Give back only the lines in the records below from the one with "Task: Pause the drawing playback" to the one with "Given: Click green", both inclusive, word for word.
====== Supplied material ======
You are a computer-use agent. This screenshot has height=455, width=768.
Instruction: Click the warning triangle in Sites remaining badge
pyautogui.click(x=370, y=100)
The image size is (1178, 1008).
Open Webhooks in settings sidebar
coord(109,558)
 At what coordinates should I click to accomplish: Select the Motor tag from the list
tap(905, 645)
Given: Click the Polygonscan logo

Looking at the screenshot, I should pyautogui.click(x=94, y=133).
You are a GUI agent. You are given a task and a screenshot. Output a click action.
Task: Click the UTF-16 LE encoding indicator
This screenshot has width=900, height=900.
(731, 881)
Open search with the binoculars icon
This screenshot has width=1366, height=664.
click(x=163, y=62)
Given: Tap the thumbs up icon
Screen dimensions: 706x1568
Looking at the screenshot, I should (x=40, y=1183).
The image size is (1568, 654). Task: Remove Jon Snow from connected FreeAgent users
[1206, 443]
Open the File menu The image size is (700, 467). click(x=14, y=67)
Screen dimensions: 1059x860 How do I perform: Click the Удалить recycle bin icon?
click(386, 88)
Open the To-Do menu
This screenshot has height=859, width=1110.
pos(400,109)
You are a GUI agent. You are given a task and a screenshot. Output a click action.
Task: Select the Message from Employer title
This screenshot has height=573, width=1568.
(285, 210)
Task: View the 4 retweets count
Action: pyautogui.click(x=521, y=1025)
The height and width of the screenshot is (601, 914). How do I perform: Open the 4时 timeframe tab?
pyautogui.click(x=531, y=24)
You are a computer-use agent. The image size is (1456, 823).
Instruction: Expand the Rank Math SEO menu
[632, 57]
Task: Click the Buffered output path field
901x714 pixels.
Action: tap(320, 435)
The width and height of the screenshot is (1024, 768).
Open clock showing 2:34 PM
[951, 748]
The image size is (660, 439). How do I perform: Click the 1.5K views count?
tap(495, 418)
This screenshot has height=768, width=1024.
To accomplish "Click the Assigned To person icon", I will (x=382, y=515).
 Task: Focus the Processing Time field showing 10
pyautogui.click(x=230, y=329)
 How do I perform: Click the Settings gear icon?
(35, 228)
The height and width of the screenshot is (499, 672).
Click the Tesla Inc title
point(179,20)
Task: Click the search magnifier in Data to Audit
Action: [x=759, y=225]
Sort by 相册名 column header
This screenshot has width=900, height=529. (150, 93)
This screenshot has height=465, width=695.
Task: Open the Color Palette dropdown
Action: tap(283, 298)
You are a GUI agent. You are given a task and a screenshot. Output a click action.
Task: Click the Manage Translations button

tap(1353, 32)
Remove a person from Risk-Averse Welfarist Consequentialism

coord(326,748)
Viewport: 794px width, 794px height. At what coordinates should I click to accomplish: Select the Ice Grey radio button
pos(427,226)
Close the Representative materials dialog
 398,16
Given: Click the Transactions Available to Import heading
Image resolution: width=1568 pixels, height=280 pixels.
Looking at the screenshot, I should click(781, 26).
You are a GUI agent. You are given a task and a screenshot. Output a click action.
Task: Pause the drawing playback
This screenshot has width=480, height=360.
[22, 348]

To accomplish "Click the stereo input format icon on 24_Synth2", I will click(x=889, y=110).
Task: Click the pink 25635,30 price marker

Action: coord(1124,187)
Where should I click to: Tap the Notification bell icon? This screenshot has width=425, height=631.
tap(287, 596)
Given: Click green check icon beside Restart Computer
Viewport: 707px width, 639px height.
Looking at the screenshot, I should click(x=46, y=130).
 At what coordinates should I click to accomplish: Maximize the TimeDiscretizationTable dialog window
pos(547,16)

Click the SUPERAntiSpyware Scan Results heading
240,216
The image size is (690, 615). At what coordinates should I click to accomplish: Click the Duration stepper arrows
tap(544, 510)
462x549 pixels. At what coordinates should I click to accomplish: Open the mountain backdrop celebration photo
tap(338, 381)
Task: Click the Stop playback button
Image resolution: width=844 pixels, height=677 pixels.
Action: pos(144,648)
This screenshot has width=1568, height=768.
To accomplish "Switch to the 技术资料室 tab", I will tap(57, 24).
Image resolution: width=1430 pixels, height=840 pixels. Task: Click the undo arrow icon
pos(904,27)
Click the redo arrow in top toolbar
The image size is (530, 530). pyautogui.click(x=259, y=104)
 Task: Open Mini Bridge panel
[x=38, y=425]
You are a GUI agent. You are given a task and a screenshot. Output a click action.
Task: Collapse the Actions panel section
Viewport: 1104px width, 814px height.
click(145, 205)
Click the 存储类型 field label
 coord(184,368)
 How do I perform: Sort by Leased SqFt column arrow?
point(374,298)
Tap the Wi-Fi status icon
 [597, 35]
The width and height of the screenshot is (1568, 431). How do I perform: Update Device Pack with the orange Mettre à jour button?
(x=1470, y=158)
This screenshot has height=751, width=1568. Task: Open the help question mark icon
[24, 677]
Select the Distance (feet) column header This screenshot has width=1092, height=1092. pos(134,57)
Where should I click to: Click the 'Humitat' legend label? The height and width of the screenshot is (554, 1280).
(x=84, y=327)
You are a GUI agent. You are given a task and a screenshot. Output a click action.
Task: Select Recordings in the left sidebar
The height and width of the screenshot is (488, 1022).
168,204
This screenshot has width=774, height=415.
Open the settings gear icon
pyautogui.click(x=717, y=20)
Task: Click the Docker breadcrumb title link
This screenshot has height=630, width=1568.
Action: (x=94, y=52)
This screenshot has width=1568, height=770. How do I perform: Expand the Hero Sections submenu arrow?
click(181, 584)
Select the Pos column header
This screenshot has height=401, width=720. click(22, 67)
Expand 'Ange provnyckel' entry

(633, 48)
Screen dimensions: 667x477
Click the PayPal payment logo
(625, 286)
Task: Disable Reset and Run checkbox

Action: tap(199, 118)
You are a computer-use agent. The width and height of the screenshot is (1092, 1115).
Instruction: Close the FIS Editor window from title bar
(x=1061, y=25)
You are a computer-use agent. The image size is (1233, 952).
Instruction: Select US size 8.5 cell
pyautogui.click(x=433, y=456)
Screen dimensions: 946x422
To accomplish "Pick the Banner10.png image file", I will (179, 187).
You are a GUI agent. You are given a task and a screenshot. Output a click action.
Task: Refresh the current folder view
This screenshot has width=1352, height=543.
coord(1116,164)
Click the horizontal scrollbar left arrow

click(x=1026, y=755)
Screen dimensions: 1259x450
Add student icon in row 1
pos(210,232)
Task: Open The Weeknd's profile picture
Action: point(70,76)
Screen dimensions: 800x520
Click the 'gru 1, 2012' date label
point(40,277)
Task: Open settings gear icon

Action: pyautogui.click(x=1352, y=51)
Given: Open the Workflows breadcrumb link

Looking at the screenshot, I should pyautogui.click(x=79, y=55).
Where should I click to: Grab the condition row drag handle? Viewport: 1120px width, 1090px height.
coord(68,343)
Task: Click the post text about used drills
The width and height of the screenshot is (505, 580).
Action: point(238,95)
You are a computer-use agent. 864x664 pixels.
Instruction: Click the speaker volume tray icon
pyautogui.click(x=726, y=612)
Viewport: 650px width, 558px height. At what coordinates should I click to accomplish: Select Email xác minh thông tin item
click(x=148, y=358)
======
Answer to the problem:
Task: Pause the drawing playback
This screenshot has width=480, height=360.
[22, 348]

To accomplish "Click the stereo input format icon on 24_Synth2", I will click(x=889, y=110).
Task: Click the pink 25635,30 price marker

Action: coord(1124,187)
Where should I click to: Tap the Notification bell icon? This screenshot has width=425, height=631.
tap(287, 596)
Given: Click green check icon beside Restart Computer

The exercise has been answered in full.